Required tasks:
**1)** Using the Ana-Maurine Lara page, answer these:
(a) From which university did Lara receive her PhD?
(b) On which two organizations' boards of directors has Lara served?
(c) For how many years did Lara's father serve in the United Nations secretariat?
**2)** Write a continuation of the biography of Ana-Maurine Lara that picks up after its final sentence.

Page:

+ + +

= Ana-Maurine Lara =

Dominican American lesbian poet, novelist and black feminist scholar

Ana-Maurine Lara (born 1975) is a Dominican American lesbian poet, novelist and Black feminist scholar.

Lara is a long-time LGBT human rights activist and supporter, having served on the board of directors for the International Gay and Lesbian Human Rights Commission and the Astraea Lesbian Foundation for Justice.

Her creative work and scholarship focus on questions of Black and Indigenous women's freedom, love and ancestors.

==Education==
She received a Bachelor of Arts in anthropology from Harvard-Radcliffe University, and a PhD in African American studies and anthropology from Yale University.

Since September 2015, she is an assistant professor at the University of Oregon. She has been a faculty member in the department of Anthropology, and most recently, Women, Gender & Sexuality Studies.

== Personal life ==

Lara was born in the Dominican Republic. Lara is the daughter of Erasmo Lara Peña, who served in the United Nations secretariat for 25 years, and briefly served as the Dominican Ambassador to the United Nations. She is also the daughter of the American poet Elizabeth Lara. Lara has two younger siblings.

+ + +

Material shown:
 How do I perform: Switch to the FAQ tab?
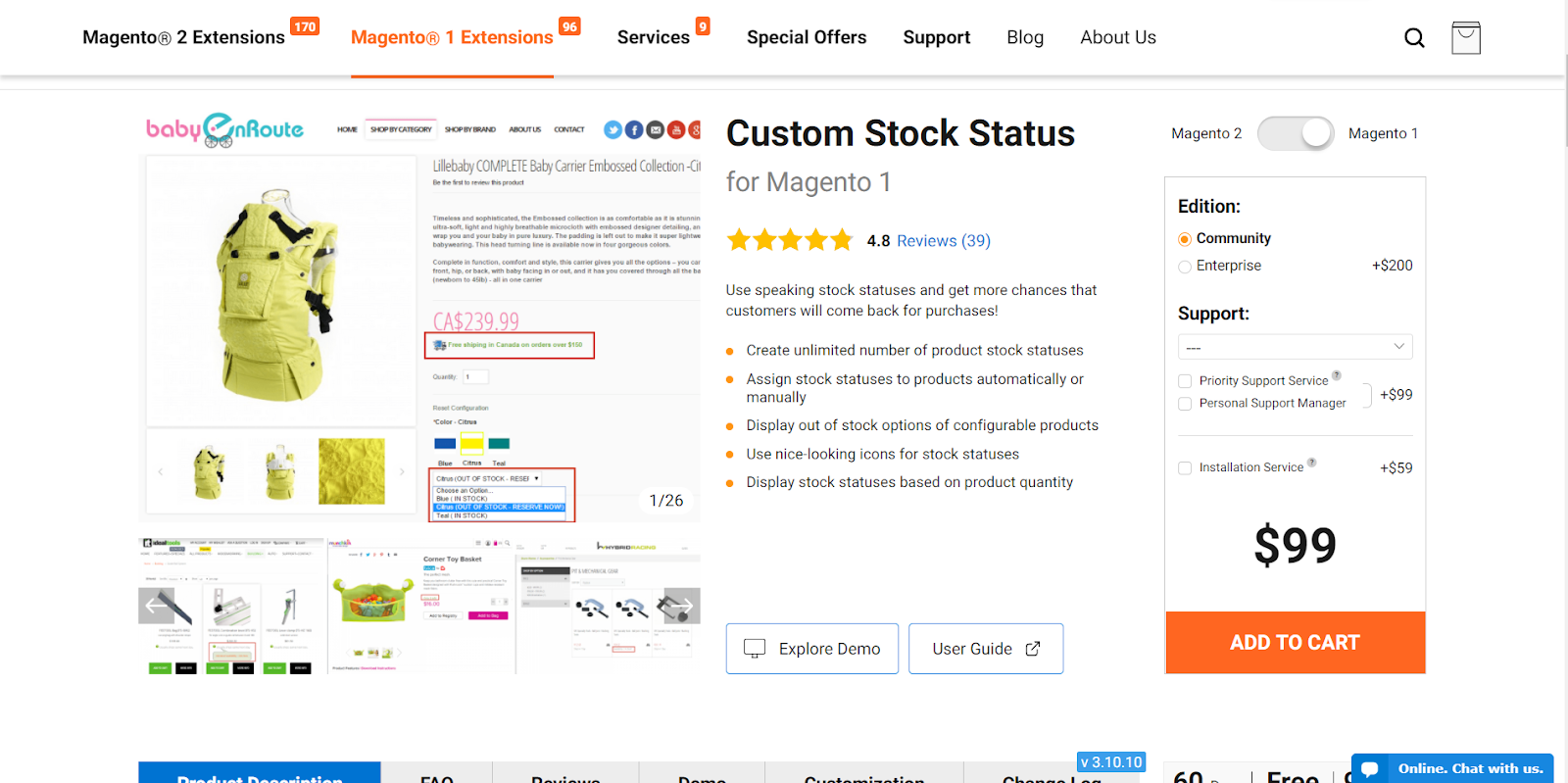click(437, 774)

+ + +

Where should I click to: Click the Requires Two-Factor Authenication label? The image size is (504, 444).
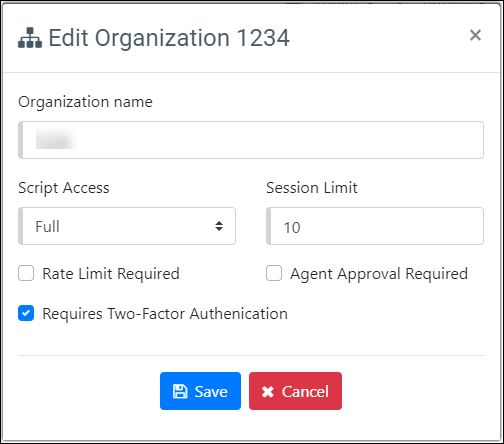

+ + +

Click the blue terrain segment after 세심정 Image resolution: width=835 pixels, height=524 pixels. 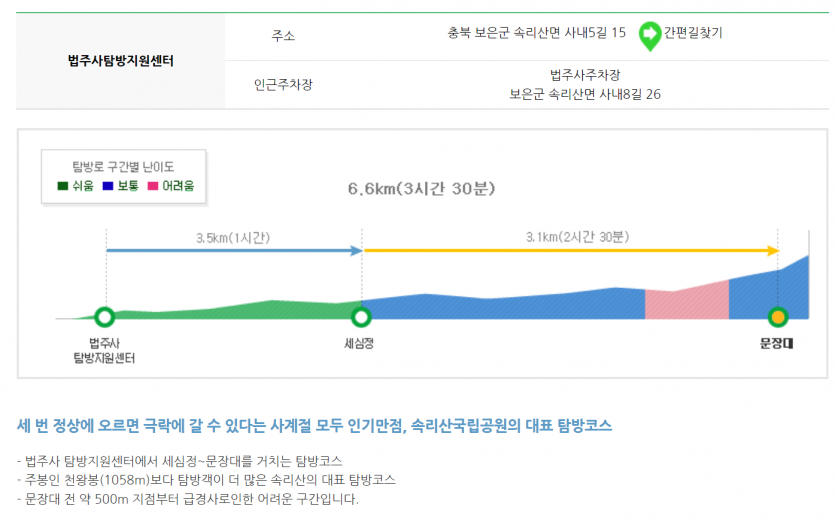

+ + +

The replies:
**1)**
(a) Yale University
(b) The International Gay and Lesbian Human Rights Commission and the Astraea Lesbian Foundation for Justice
(c) 25 years

**2)**
Lara graduated from Mount Vernon High School, in Mount Vernon, New York. She received a bachelor's degree in anthropology at Harvard University. She completed a master's degree and a PhD in the joint program in African American Studies and Anthropology at Yale University. While at Yale University, she worked under the guidance of scholar Jafari Sinclaire Allen.

== Selected works ==
- Streetwalking: LGBTQ Lives and Protest in the Dominican Republic. Rutgers University Press, 2021.
- Queer Freedom: Black Sovereignty. SUNY Press, 2020.
- Kohnjehr Woman. RedBone Press, Washington D.C., 2017.
- Sum of Parts. Tanama Press, 2017.
- Cantos. Letterpress book. September, 2015.
- Cuando el sol volvió a cantar al pueblo. KRK Ediciones, Madrid, Spain, November 2011.
- Watermarks & Tree Rings. Tanama Press, 2011.
- Erzulie's Skirt. RedBone Press, Washington DC, 2006.

== Performance art ==
- Landlines. Eugene, OR: August, 2015.
- Written on the Body. Austin, TX: 2007.
- Lara, Ana-Maurine, Wura-Natasha Ogunji, Senalka McDonald & Samiya Bashir. Pënz – It's Pronounced Pants, Austin, TX, 2008.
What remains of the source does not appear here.